Written request >>
Quote these lines exactly as they appear, covering every item, but omit the pictures from your answer.

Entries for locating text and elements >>
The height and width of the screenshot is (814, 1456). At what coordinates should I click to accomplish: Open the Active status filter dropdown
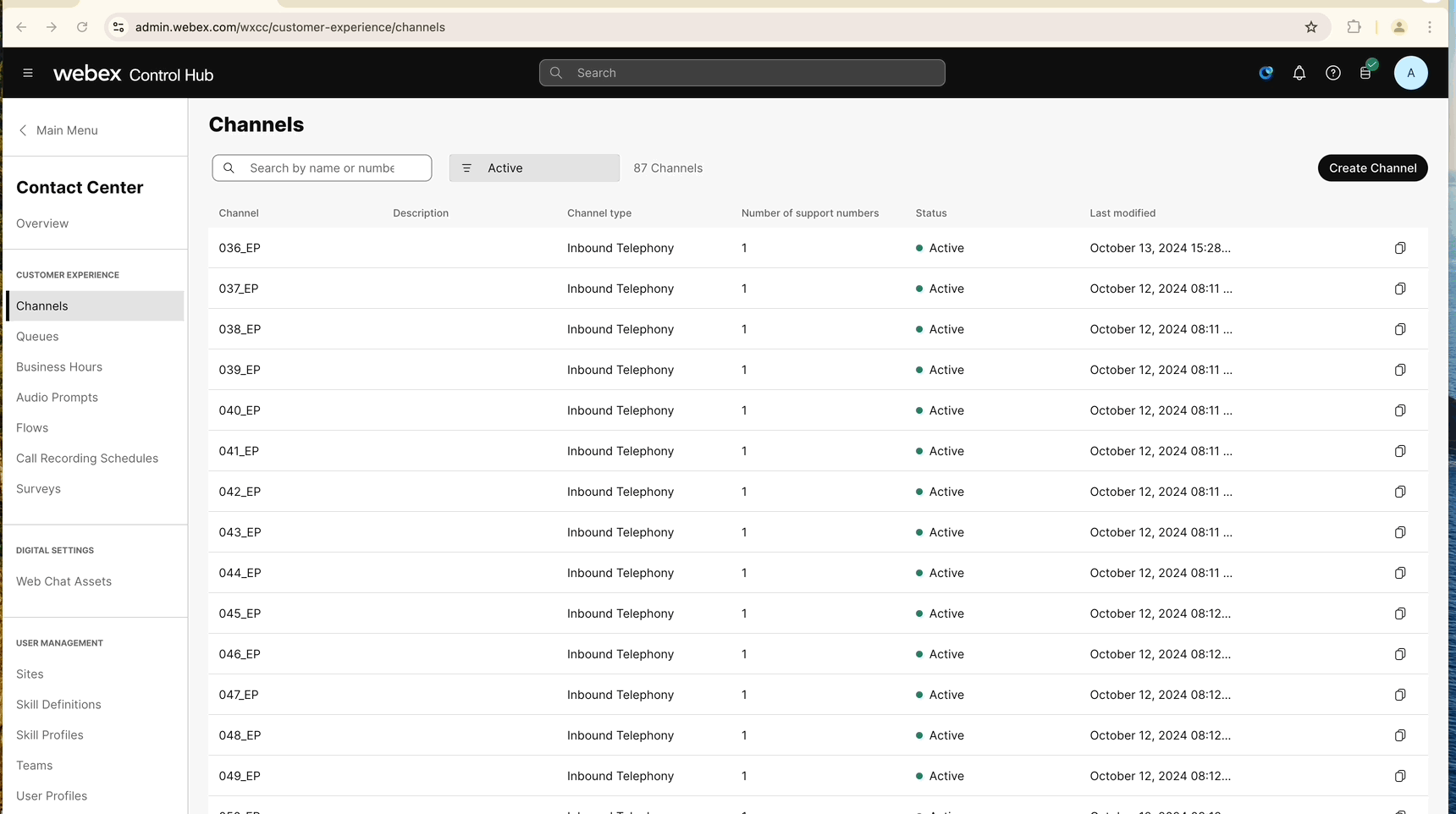(x=534, y=168)
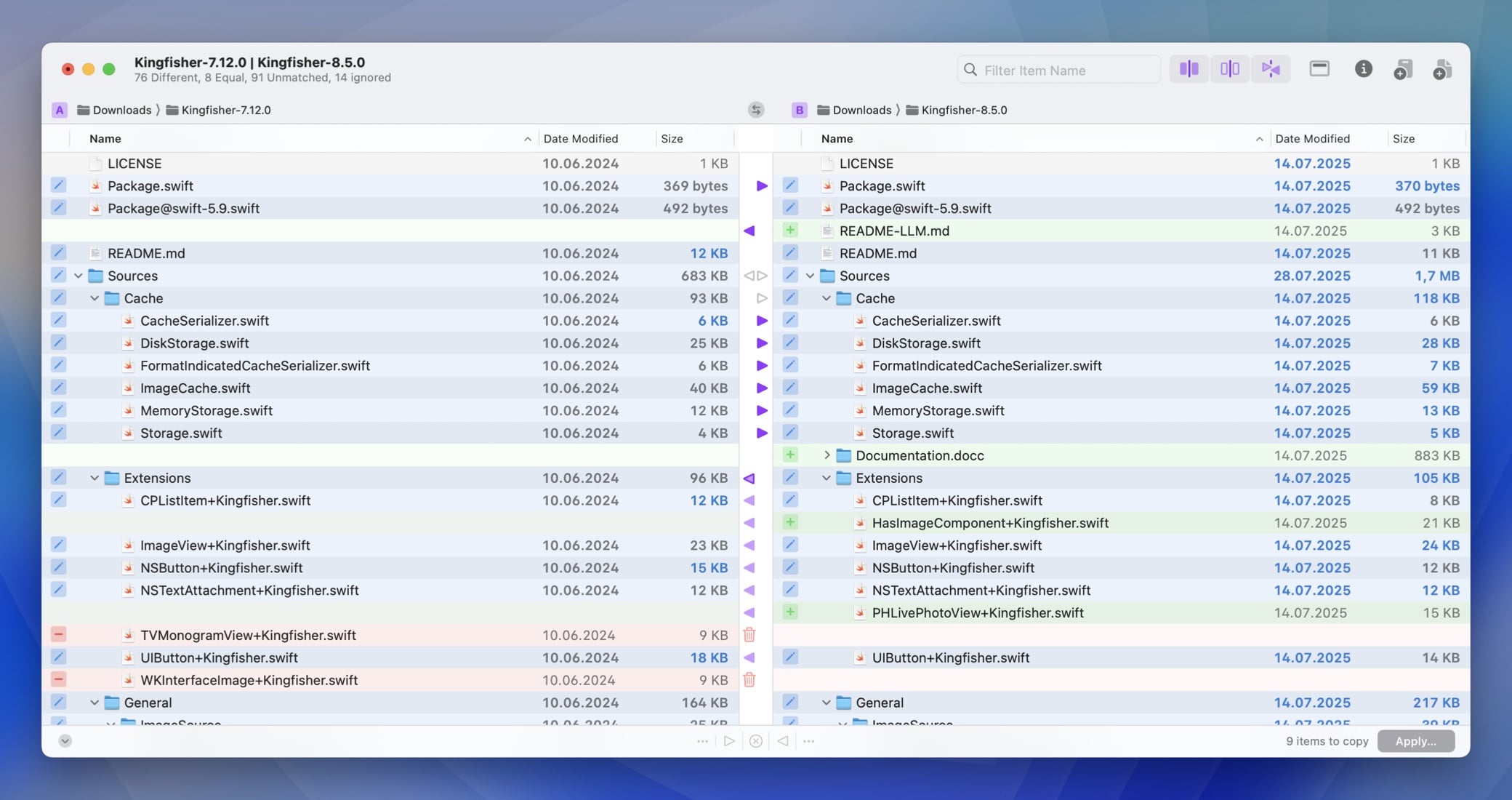Expand the Documentation.docc folder

827,455
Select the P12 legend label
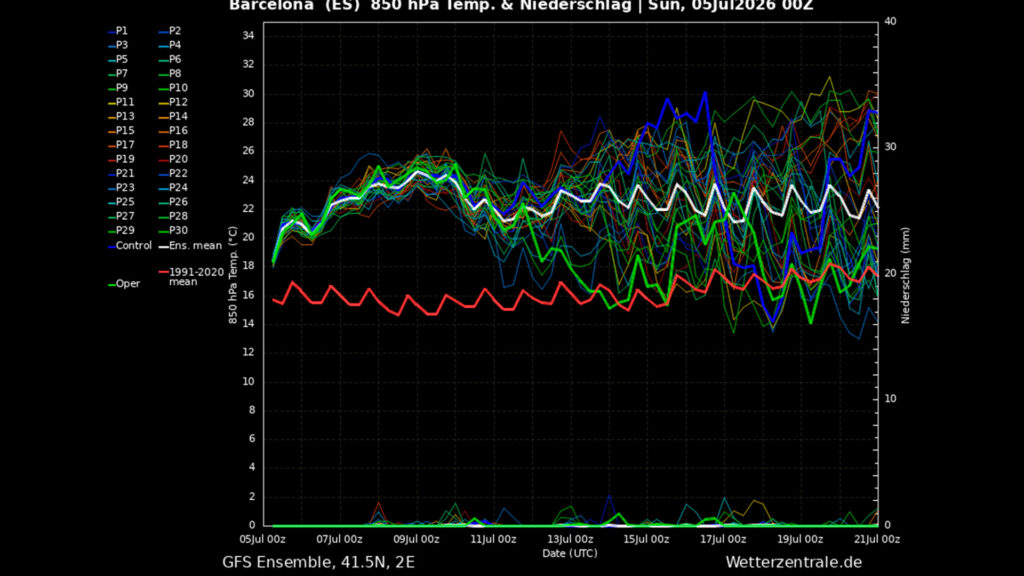 173,102
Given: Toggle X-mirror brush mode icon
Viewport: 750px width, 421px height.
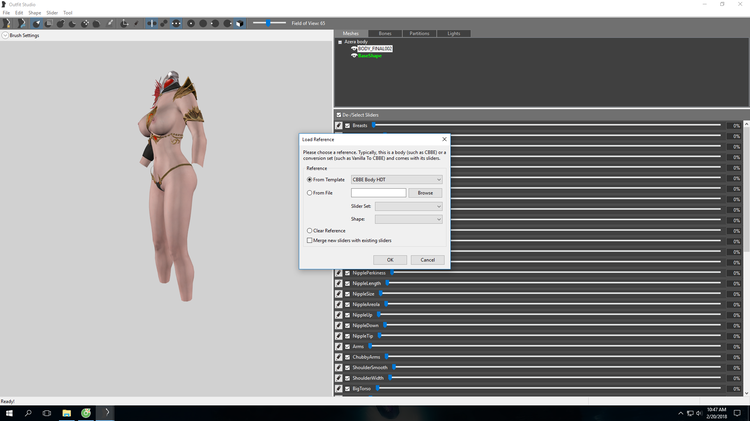Looking at the screenshot, I should (x=152, y=23).
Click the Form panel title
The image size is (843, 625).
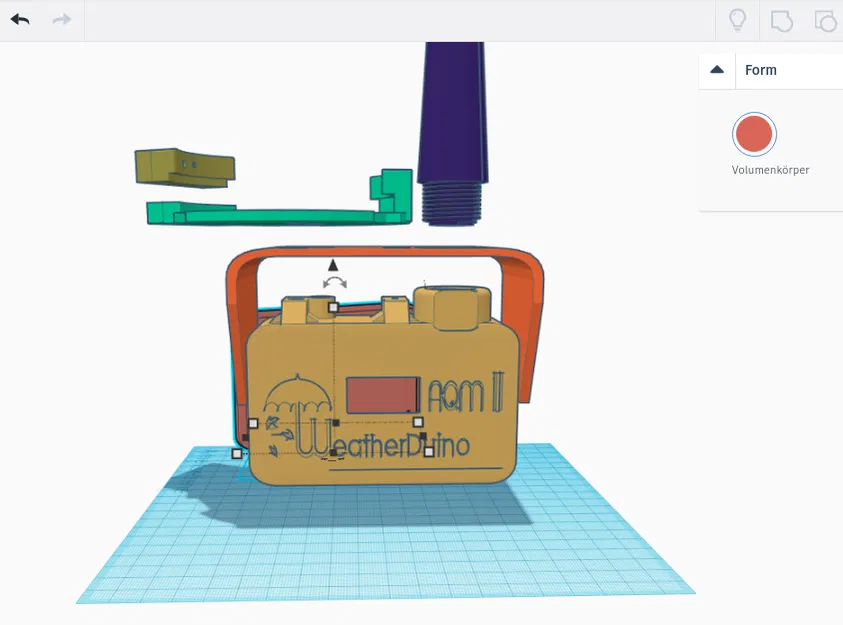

Reply >>
The height and width of the screenshot is (814, 1456). At what coordinates should I click to accomplish: Open the Active status filter dropdown
(x=534, y=168)
Expand the Documentation.docc folder

827,455
Select the P12 legend label
 173,102
Given: Toggle X-mirror brush mode icon
Viewport: 750px width, 421px height.
Looking at the screenshot, I should (x=152, y=23).
Click the Form panel title
The image size is (843, 625).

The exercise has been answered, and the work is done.